A healthy diet certainly isn’t a panacea that’ll cure every case of mental illness; however, it can prove to be a powerful weapon, particularly if it’s combined with cognitive behavioral therapy. The diet of choice will have to vary somewhat depending on the situation, but should preferably always be based on Darwinian nutrition principles, for the simple reason that the nutritional requirements to support the growth and maintenance of a healthy human brain were shaped by natural selection.
Obviously, highly processed convenience foods such as doughnuts, chocolate, and candy will have to go.
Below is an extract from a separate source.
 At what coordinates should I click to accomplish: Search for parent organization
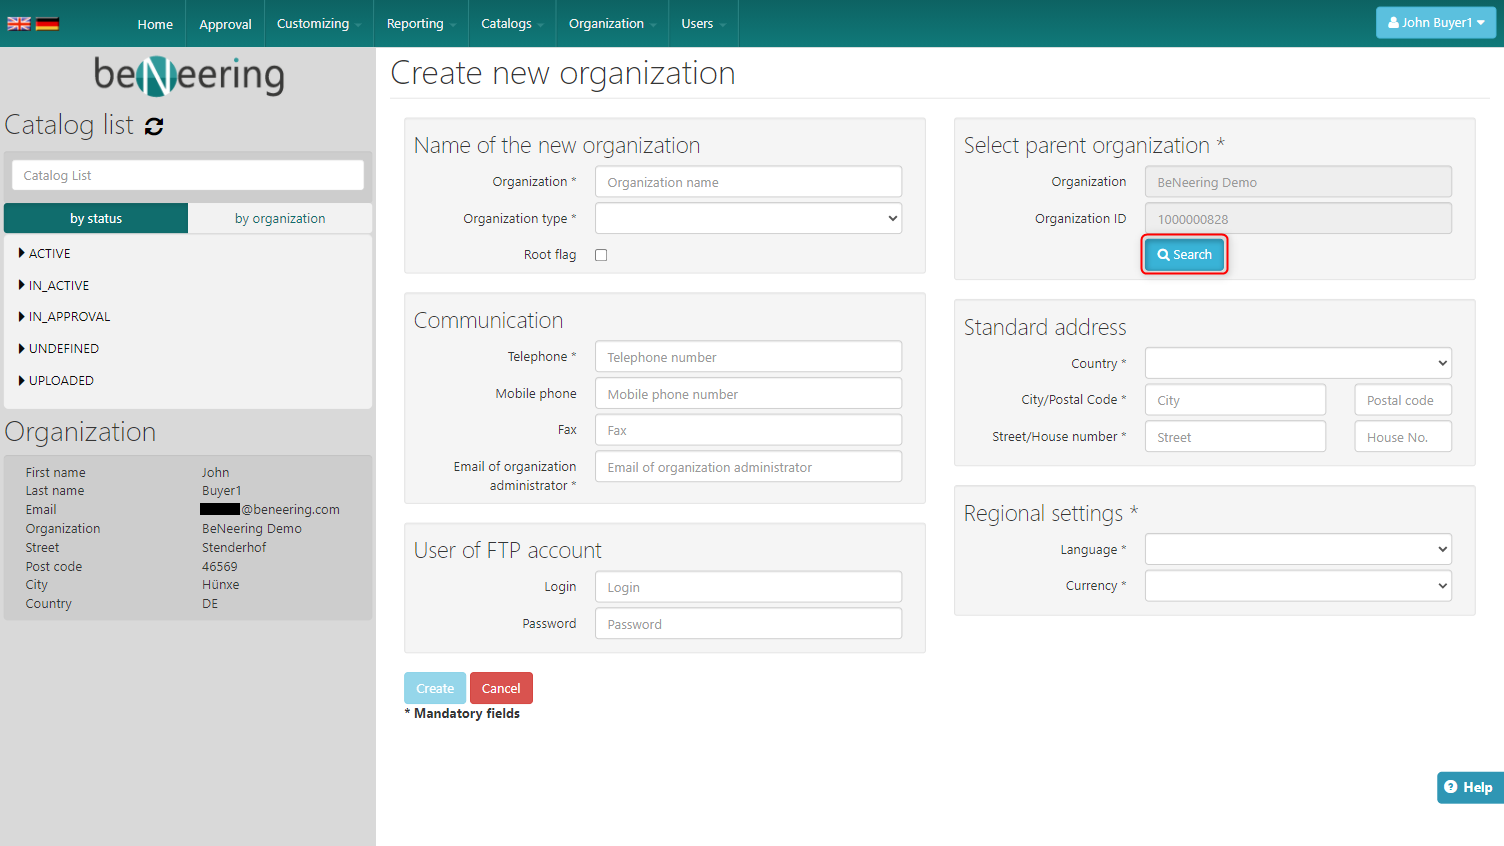1184,255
In place of these foods, fresh vegetables and omega-3 rich, wild-caught seafood, should take place on the menu, as well as other healthy whole foods such as fruit, berries, and nuts. If the gut microbiota of the individual in question is very damaged, it may also be a good idea to bring some fermented vegetables into the mix. Additionally, intermittent fasting should be incorporated, as well as exercise, sun exposure, and several other non-diet related lifestyle measures.
Dietary imprudence and gut dysfunction are centrally involved in the development of many mental health problems and psychiatric diseases, including depression, ADHD, autism, and schizophrenia. These and many other disorders of the mind have increased in prevalence in recent evolutionary times, in part because our dietary practices have transgressed the limits of what the human brain is evolutionarily designed to safely tolerate. Unfortunately, this is something that the psychiatric establishment hasn’t really picked up on, and as of today, nutritional therapy hasn’t been a standard part of the conventional treatment for mental illness. If this were to change, it would potentially revolutionize mental health care and make a huge difference in many people’s lives.